Het was zijn liefste werk om van zichzelf af te wijzen, zoals u kunt lezen in een van de preken: ‘Dat die Bruidegom, geliefde gemeente en kinderen, een gestalte in uw hart verkreeg. Het is een lieve Bruidegom. Het is een gewillige Bruidegom. Het is een aanbiddelijke Bruidegom. Hij is gepast, dierbaar en noodzakelijk, maar alleen voor een door God recht ontdekte, zwarte, walgelijke, verloren en afgesneden zondaar. Hij moet wassen, maar ik minder worden. De Heere make er plaats voor’.
Inhoud
Woord vooraf door ds.

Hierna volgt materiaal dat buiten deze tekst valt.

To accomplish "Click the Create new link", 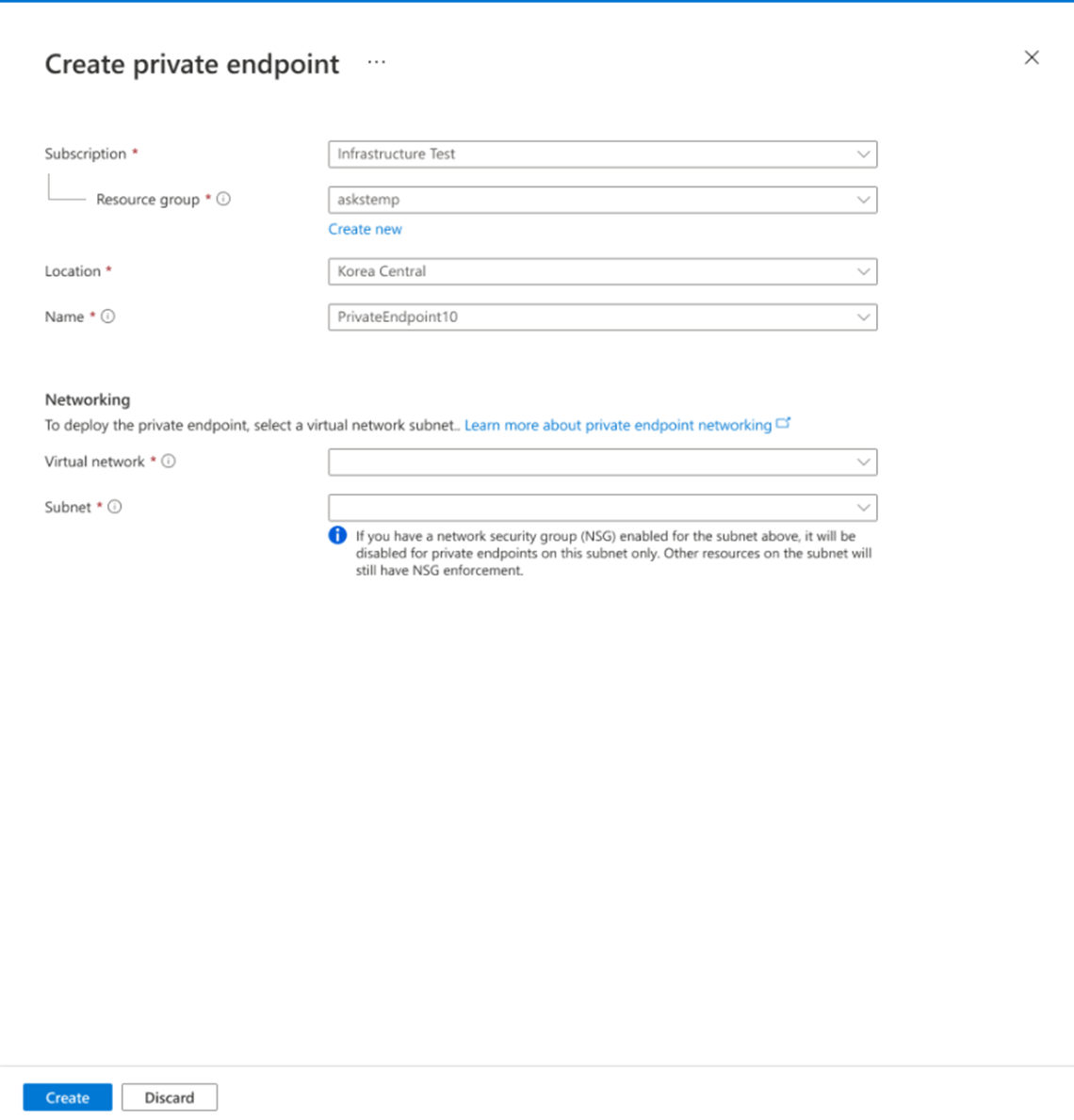I will [x=366, y=229].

M. Karens
1. Veel of alles
Genesis 33 vers 9-11:
Maar Ezau zeide: Ik heb veel, mijn broeder, het zij uwe, wat gij hebt.
Toen zeide Jakob: Och neen, indien ik nu genade in uw ogen gevonden heb, zo neem mijn geschenk van mijn hand; daarom, omdat ik uw aangezicht gezien heb, als had ik Gods aangezicht gezien, en gij welgevallen aan mij genomen hebt.
Neem toch mijn zegen, die u toegebracht is, dewijl het God mij genadiglijk verleend heeft en dewijl ik alles heb; en hij hield bij hem aan, zodat hij het nam.
2. Ik ben Jozef
Genesis 45,vers 3a:
En Jozef zeide tot zijn broederen: Ik ben Jozef; leeft mijn vader nog?
3. Davids edelmoedigheid tegenover Saul
1 Samuël 26 vers 11:
De HEERE late het verre van mij zijn, dat ik mijn hand legge aan den gezalfde des HEEREN; zo neem toch nu de spies, die aan zijn hoofdeinde is en de waterfles, en laat ons gaan.
4. Het werk van de Goede Herder
Jesaja 40 vers 11:
Hij zal Zijn kudde weiden gelijk een herder; Hij zal de lammekens in Zijn armen vergaderen en in Zijn schoot dragen; de zogenden zal Hij zachtkens leiden.
5. Sions troost
Obadja vers 17:
Maar op den berg Sion zal ontkoming zijn, en hij zal een heiligheid zijn; en die van het huis Jakobs zullen hun erfgoederen erfelijk bezitten.
6. Een ootmoedig getuigenis
Johannes 3 vers 29-30:
Die de bruid heeft, is de Bruidegom, maar de vriend des Bruidegoms, die staat en Hem hoort, verblijdt zich met blijdschap om de stem des Bruidegoms. Zo is dan deze mijn blijdschap vervuld geworden.
Hij moet wassen, maar ik minder worden.
7. De verheerlijking van het welbehagen
Filémon vers 11:
Die eertijds u onnut was, maar nu u en mij zeer nuttig; denwelken ik wedergezonden heb.